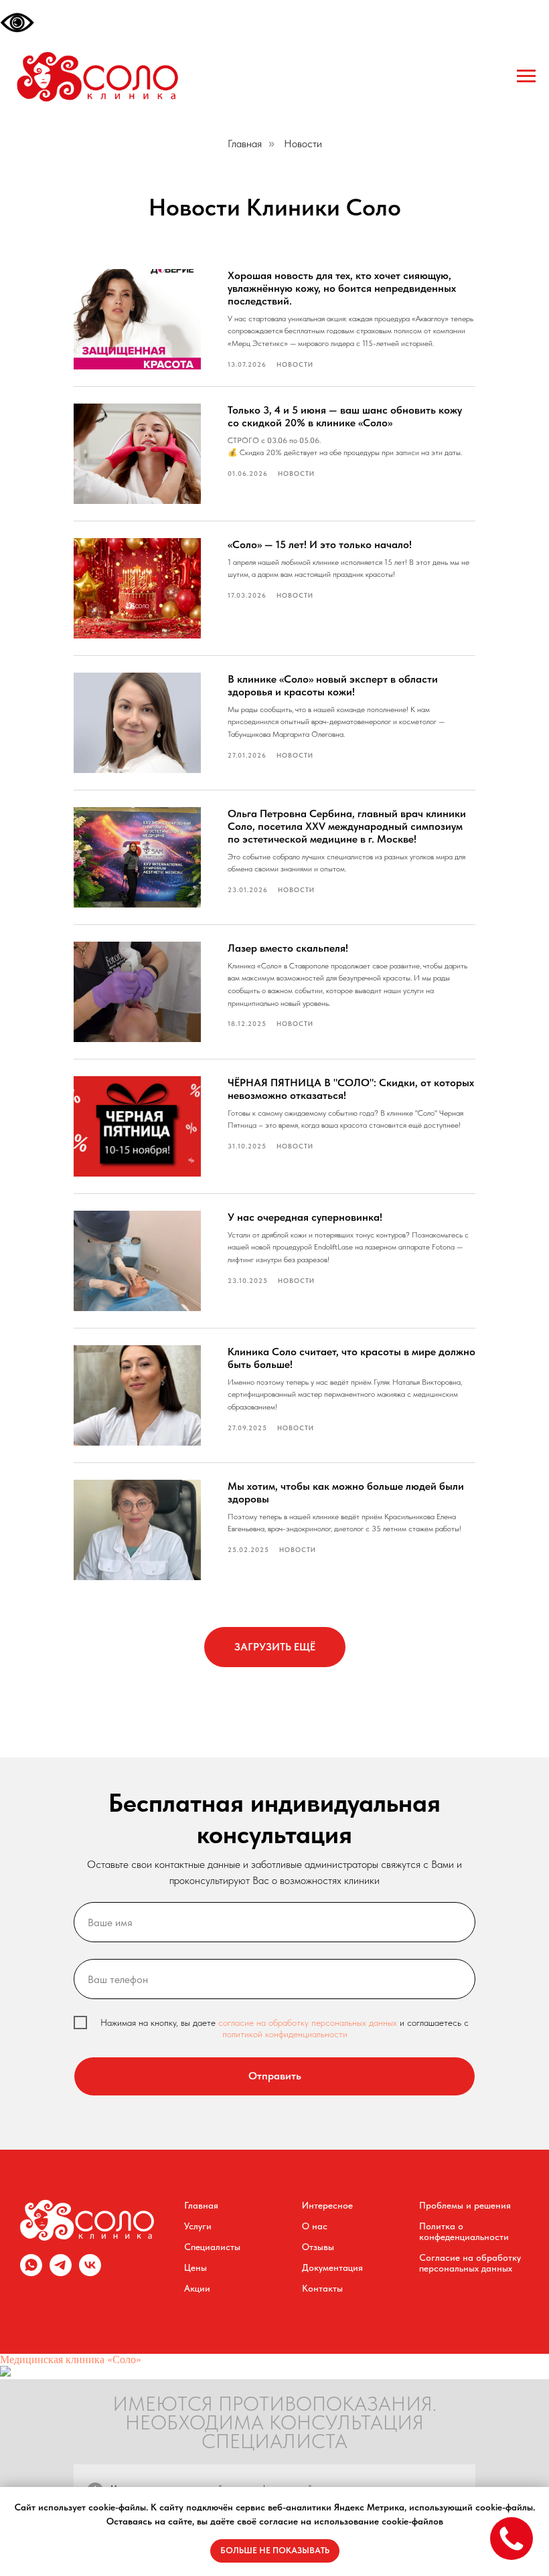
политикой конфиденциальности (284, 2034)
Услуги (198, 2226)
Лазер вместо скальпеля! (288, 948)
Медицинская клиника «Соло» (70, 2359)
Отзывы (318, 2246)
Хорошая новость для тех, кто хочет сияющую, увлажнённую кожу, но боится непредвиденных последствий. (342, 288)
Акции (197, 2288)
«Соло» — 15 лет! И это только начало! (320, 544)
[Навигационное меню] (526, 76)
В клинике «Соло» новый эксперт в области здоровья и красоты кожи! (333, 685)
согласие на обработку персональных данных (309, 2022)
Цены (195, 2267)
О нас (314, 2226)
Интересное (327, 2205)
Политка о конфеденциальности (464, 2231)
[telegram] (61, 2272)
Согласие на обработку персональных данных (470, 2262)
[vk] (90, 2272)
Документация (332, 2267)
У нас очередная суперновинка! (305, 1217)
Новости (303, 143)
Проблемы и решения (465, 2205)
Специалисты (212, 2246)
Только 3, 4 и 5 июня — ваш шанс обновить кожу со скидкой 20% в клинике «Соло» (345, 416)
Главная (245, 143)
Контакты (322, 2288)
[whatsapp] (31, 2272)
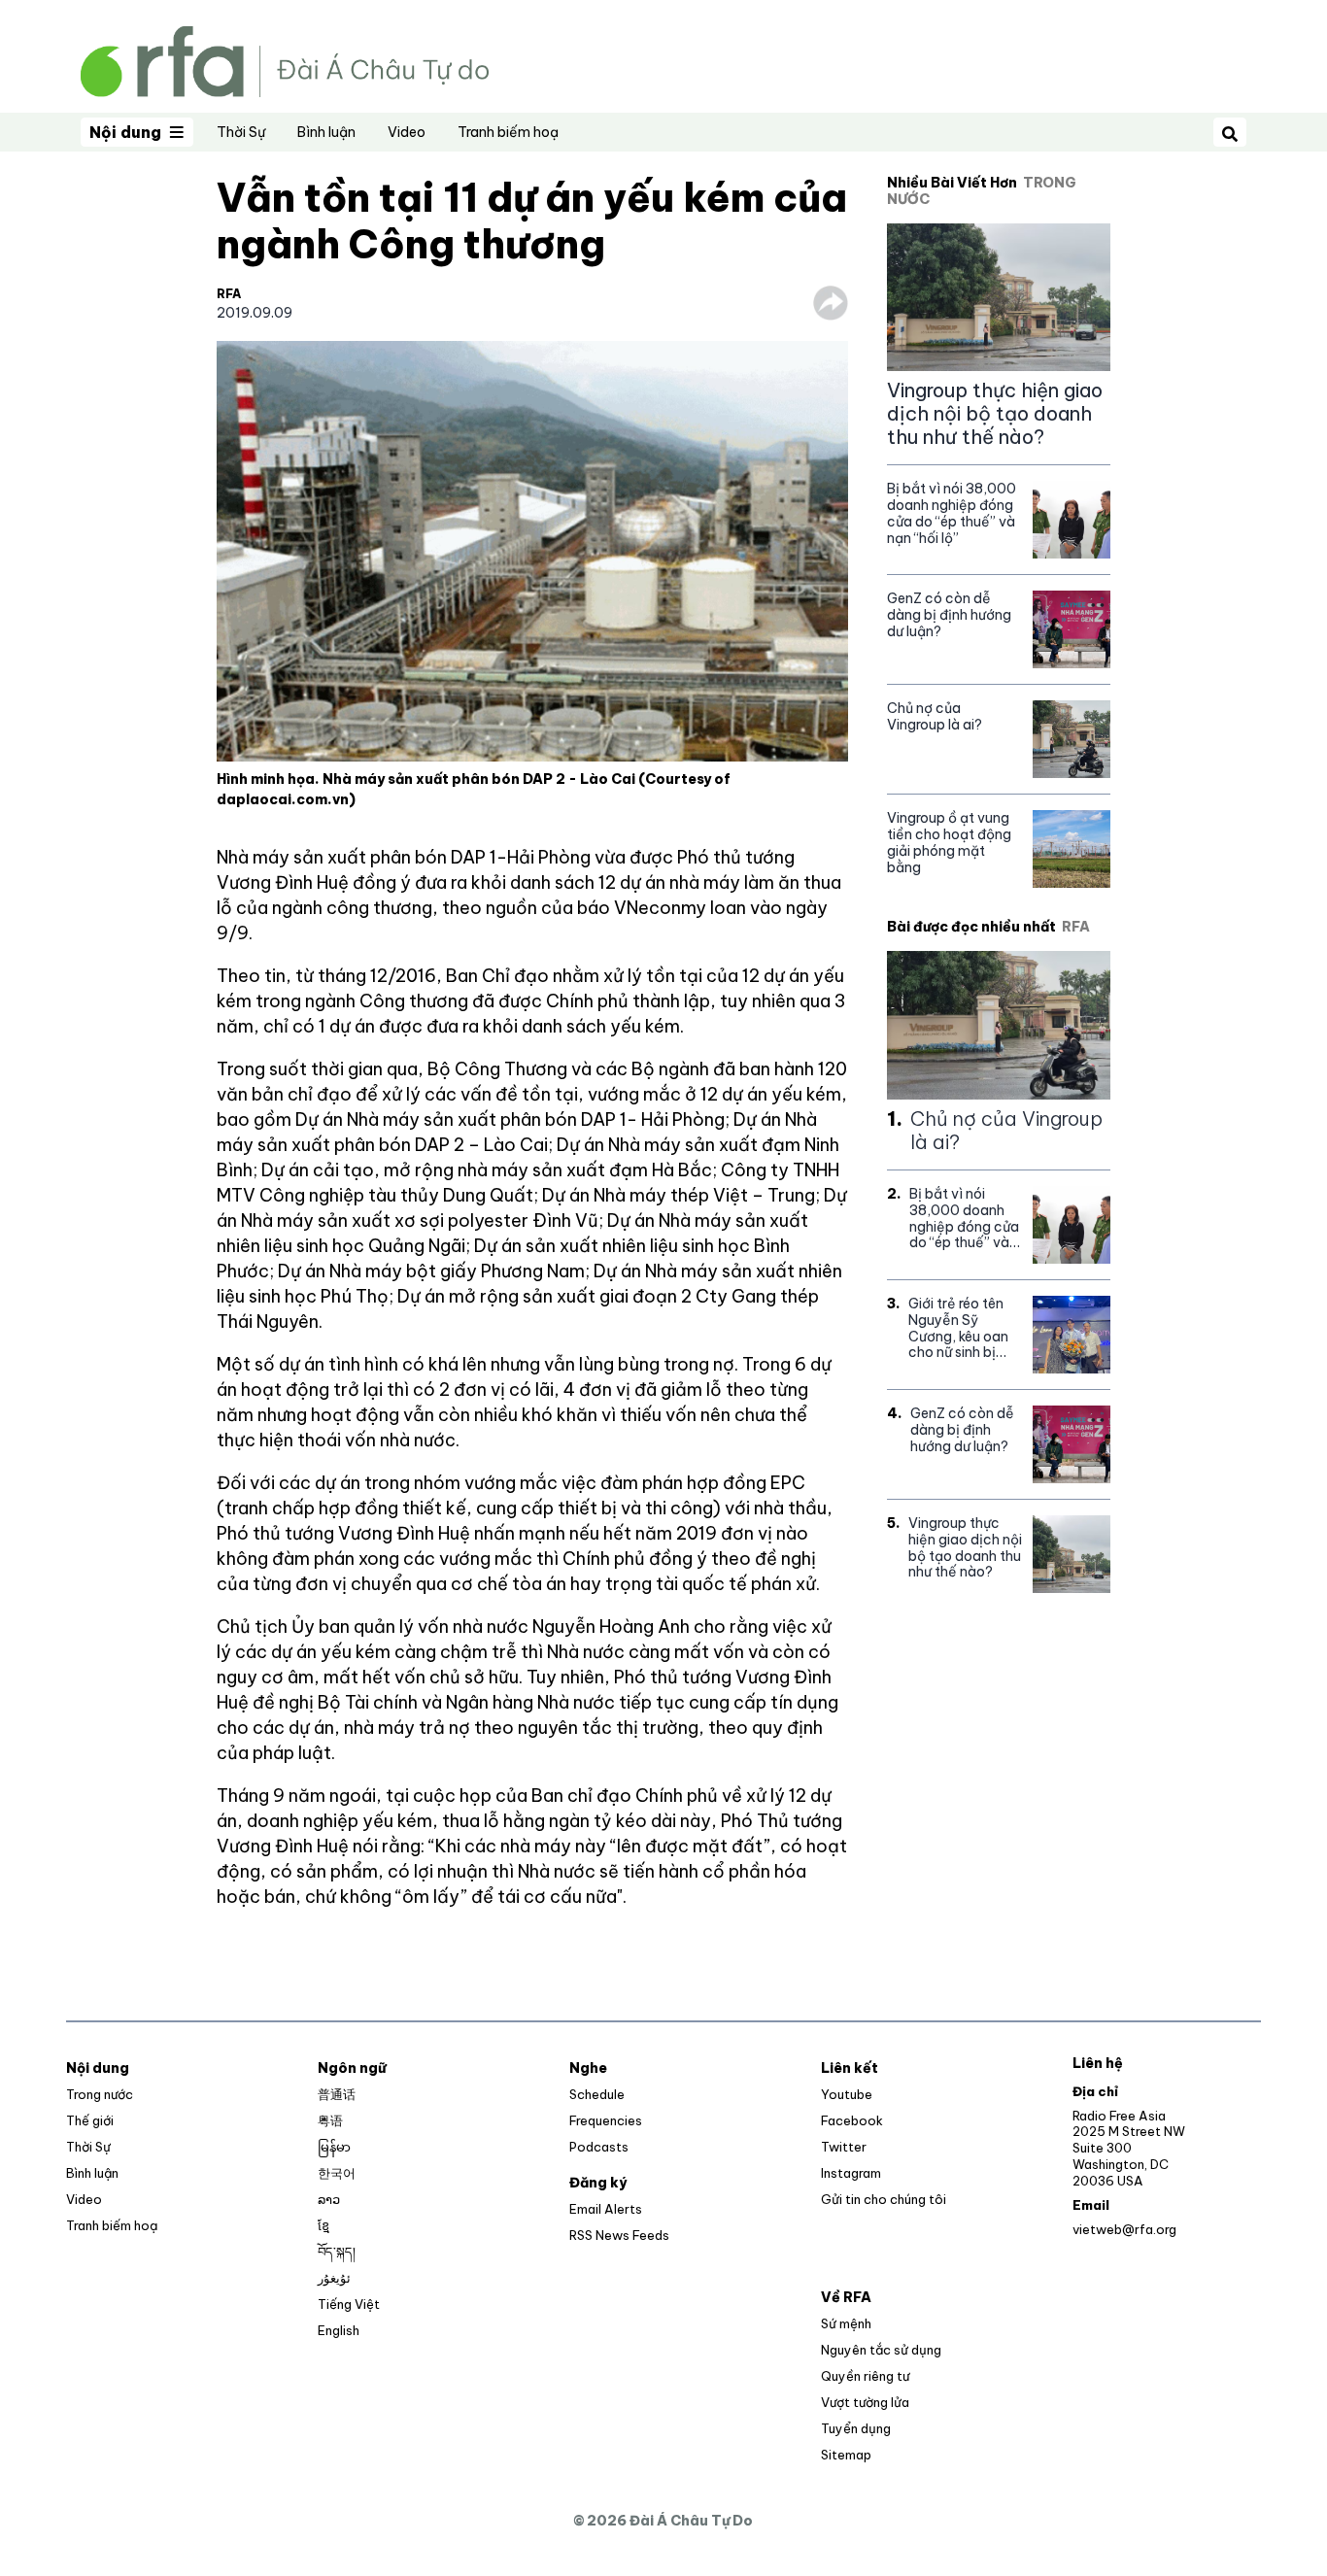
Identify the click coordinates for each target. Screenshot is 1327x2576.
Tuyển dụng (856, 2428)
==========
» TASK DETAILS
Apart from the pictures, restate all of the listing above exactly.

» TASK RESULT
политикой конфиденциальности (284, 2034)
Услуги (198, 2226)
Лазер вместо скальпеля! (288, 948)
Медицинская клиника «Соло» (70, 2359)
Отзывы (318, 2246)
Хорошая новость для тех, кто хочет сияющую, увлажнённую кожу, но боится непредвиденных последствий. (342, 288)
Акции (197, 2288)
«Соло» — 15 лет! И это только начало! (320, 544)
[Навигационное меню] (526, 76)
В клинике «Соло» новый эксперт в области здоровья и красоты кожи! (333, 685)
согласие на обработку персональных данных (309, 2022)
Цены (195, 2267)
О нас (314, 2226)
Интересное (327, 2205)
Политка о конфеденциальности (464, 2231)
[telegram] (61, 2272)
Согласие на обработку персональных данных (470, 2262)
[vk] (90, 2272)
Документация (332, 2267)
У нас очередная суперновинка! (305, 1217)
Новости (303, 143)
Проблемы и решения (465, 2205)
Специалисты (212, 2246)
Только 3, 4 и 5 июня — ваш шанс обновить кожу со скидкой 20% в клинике «Соло» (345, 416)
Главная (245, 143)
Контакты (322, 2288)
[whatsapp] (31, 2272)
Identify the click coordinates for each target. Screenshot is 1327x2576.
Tuyển dụng (856, 2428)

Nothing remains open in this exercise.